Cajau Antonelli, que recentemente mudou de empresa, disse que está muito satisfeito porque a nova transportadora respeita todas as normas. “As 11 horas de descanso são muito importantes para a saúde e segurança dos motoristas. Esse tempo permite que a gente descanse de verdade, evitando o cansaço extremo, que pode causar acidentes. Além disso, ajuda os motoristas a trabalharem melhor e com mais segurança, tornando as estradas mais seguras para todo mundo.”
Decisões do STF beneficiam os motoristas profissionais
Em julho de 2023 o plenário do STF tomou decisões fundamentais para proteger a categoria dos motoristas profissionais, empregados e autônomos, mas não teve a devida publicidade.
Na ocasião o Plenário do Supremo Tribunal Federal (STF) declarou inconstitucionais 11 pontos da Lei dos Caminhoneiros (Lei 13.103/2015), referentes a jornada de trabalho, pausas para descanso e repouso semanal. Na mesma decisão, outros pontos da lei foram validados, como a exigência de exame toxicológico de motoristas profissionais.
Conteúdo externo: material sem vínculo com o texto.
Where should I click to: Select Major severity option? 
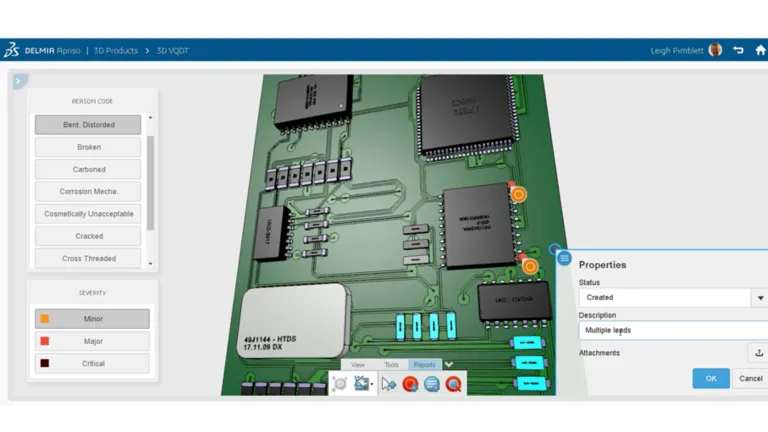click(92, 341)
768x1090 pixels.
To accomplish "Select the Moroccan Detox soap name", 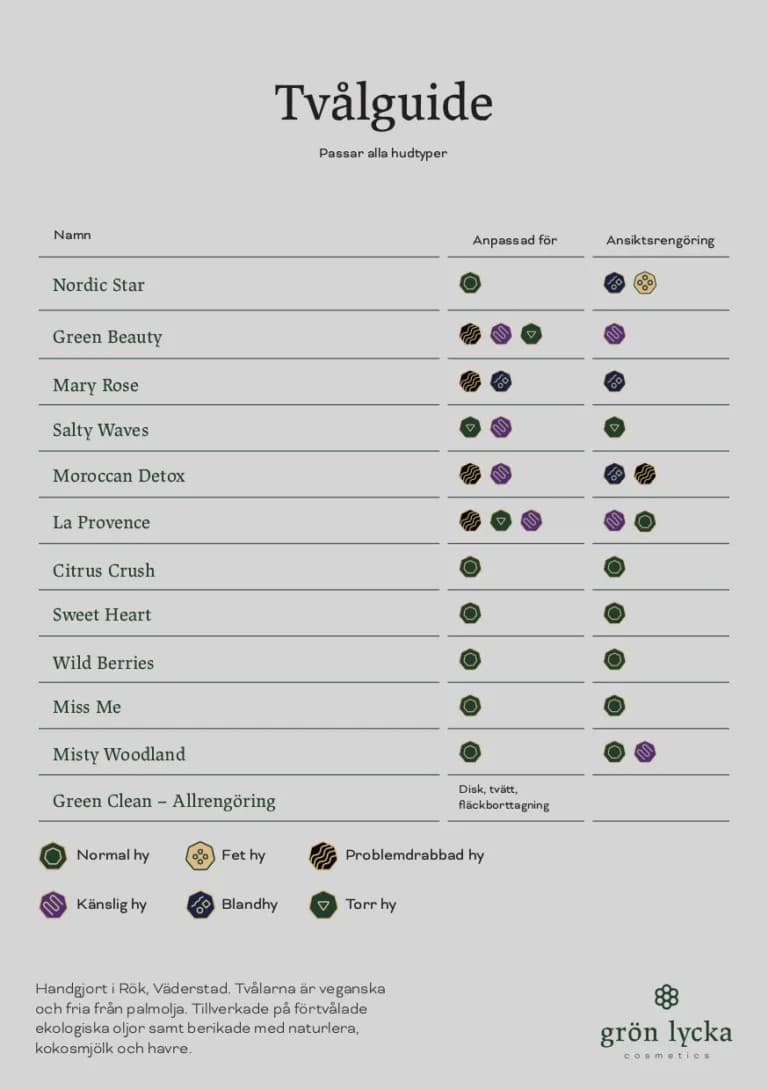I will point(119,476).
A decisão, por maioria, foi tomada na sessão virtual concluída em 30/6, no julgamento da Ação Direta de Inconstitucionalidade (ADI) 5322, ajuizada pela Confederação Nacional dos Trabalhadores em Transportes (CNTT).
Fracionamento de períodos de descanso
Foram considerados inconstitucionais os dispositivos que admitem a redução do período mínimo de descanso, mediante seu fracionamento, e sua coincidência com os períodos de parada obrigatória do veículo estabelecidos pelo Código de Trânsito Brasileiro (CTB).
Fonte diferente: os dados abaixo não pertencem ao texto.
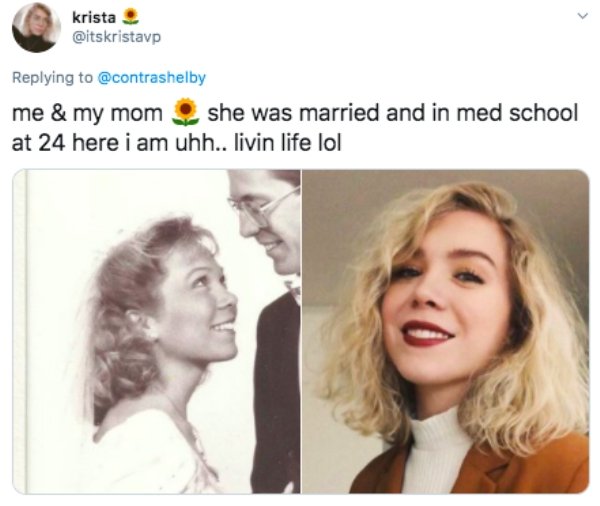
Task: Click krista's profile avatar picture
Action: [x=35, y=27]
Segundo o relator, o ministro Alexandre de Morais, o descanso entre jornadas diárias, além do aspecto da recuperação física, reflete diretamente na segurança rodoviária, uma vez que permite ao motorista manter seu nível de concentração e cognição durante a condução do veículo. Ainda foram declarados inconstitucionais outros dispositivos que tratam do descanso entre jornadas e entre viagens.
No mesmo sentido, o fracionamento e acúmulo do descanso semanal foi invalidado por falta de amparo constitucional. “O descanso tem relação direta com a saúde do trabalhador, constituindo parte de direito social indisponível”, explicou o relator.
Tempo de espera
O Plenário também derrubou ponto da lei que excluía da jornada de trabalho e do cômputo de horas extras o tempo em que o motorista ficava esperando pela carga ou descarga do veículo nas dependências do embarcador ou do destinatário e o período gasto com a fiscalização da mercadoria.
Para o relator, a inversão de tratamento do instituto do tempo de espera representa uma descaracterização da relação de trabalho, além de causar prejuízo direto ao trabalhador, porque prevê uma forma de prestação de serviço que não é computada na jornada diária normal nem como jornada extraordinária.
Segundo o ministro, o motorista está à disposição do empregador durante o tempo de espera, e a retribuição devida por força do contrato de trabalho não poderia se dar em forma de ‘indenização’, por se tratar de tempo efetivo de serviço.
Descanso em movimento
A possibilidade de descanso com o veículo em movimento, quando dois motoristas trabalharem em revezamento, foi invalidada. “Não há como se imaginar o devido descanso do trabalhador em um veículo em movimento, que, muitas das vezes, sequer possui acomodação adequada”, afirmou o relator, lembrando a precariedade de boa parte das estradas brasileiras. “Problemas de trepidação do veículo, buracos nas estradas, ausência de pavimentação nas rodovias, barulho do motor, etc., são situações que agravariam a tranquilidade que o trabalhador necessitaria para um repouso completo”.
Ficaram parcialmente vencidos os ministros Ricardo Lewandowski (aposentado) e Edson Fachin e a ministra Rosa Weber. O ministro Dias Toffoli acompanhou o relator com ressalvas.